• **INPUT DATA**:
________________________

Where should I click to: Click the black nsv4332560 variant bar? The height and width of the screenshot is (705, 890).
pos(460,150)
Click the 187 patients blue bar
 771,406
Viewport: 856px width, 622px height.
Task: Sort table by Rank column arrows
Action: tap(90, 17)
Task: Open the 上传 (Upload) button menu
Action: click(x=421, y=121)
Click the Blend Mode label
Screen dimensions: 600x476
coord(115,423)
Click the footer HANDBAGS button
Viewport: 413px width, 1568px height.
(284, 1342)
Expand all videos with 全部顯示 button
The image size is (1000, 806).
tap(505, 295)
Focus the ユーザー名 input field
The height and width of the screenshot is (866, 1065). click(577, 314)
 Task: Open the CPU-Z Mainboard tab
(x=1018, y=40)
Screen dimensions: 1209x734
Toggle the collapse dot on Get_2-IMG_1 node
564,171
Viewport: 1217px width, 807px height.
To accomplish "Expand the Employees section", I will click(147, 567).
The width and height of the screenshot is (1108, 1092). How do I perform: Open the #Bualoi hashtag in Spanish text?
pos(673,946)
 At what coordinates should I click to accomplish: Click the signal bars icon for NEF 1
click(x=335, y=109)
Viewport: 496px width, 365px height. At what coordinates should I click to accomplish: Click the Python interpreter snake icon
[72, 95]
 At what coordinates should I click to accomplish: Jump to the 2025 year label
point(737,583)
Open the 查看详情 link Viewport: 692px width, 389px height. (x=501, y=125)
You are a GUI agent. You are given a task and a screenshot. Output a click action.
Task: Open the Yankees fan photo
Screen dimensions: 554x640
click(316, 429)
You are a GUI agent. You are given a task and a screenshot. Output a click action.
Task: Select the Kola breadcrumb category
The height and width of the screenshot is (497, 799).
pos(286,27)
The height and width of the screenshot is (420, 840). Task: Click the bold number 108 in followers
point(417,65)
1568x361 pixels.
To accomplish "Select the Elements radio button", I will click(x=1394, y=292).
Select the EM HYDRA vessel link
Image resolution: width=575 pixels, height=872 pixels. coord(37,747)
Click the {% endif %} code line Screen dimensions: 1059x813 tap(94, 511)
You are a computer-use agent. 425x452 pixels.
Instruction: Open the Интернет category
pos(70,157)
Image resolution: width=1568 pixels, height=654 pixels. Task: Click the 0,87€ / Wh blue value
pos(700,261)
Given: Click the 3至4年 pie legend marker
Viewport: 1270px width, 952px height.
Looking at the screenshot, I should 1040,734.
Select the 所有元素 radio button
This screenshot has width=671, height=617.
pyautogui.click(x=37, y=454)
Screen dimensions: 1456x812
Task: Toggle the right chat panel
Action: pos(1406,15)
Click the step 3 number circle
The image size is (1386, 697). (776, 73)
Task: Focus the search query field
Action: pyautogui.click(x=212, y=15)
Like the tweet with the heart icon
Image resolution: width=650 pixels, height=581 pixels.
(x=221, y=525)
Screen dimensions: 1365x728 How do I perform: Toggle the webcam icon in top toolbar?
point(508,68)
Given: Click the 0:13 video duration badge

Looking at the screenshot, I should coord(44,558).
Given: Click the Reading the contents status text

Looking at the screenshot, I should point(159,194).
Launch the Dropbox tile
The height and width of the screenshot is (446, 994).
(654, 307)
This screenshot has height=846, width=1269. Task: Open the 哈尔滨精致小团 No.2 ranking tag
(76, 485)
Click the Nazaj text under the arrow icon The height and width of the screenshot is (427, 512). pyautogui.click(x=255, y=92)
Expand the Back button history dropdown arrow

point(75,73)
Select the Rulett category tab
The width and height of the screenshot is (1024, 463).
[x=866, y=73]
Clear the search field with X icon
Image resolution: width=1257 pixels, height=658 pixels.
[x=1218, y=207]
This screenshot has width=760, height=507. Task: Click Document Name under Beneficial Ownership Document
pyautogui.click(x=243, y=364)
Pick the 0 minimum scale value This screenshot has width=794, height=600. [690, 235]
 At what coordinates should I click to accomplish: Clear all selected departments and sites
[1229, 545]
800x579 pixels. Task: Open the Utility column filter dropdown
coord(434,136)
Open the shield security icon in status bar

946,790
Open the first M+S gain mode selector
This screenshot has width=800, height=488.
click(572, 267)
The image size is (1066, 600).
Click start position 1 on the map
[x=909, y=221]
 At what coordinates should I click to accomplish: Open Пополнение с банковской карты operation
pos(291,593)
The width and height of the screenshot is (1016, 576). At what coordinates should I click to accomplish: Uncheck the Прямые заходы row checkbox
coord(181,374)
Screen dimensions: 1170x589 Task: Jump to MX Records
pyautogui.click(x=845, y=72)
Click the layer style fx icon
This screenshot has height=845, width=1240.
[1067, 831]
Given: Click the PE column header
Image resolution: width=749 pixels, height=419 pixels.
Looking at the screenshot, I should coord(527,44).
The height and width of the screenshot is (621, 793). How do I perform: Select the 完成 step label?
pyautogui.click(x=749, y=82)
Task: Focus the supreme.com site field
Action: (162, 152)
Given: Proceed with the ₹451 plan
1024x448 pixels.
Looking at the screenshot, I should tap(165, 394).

________________________

• **ABOUT THIS TASK**: Lines in the listing above that hold the string "will" need counting. Please reply with the total only.

• **TASK OUTPUT**: 2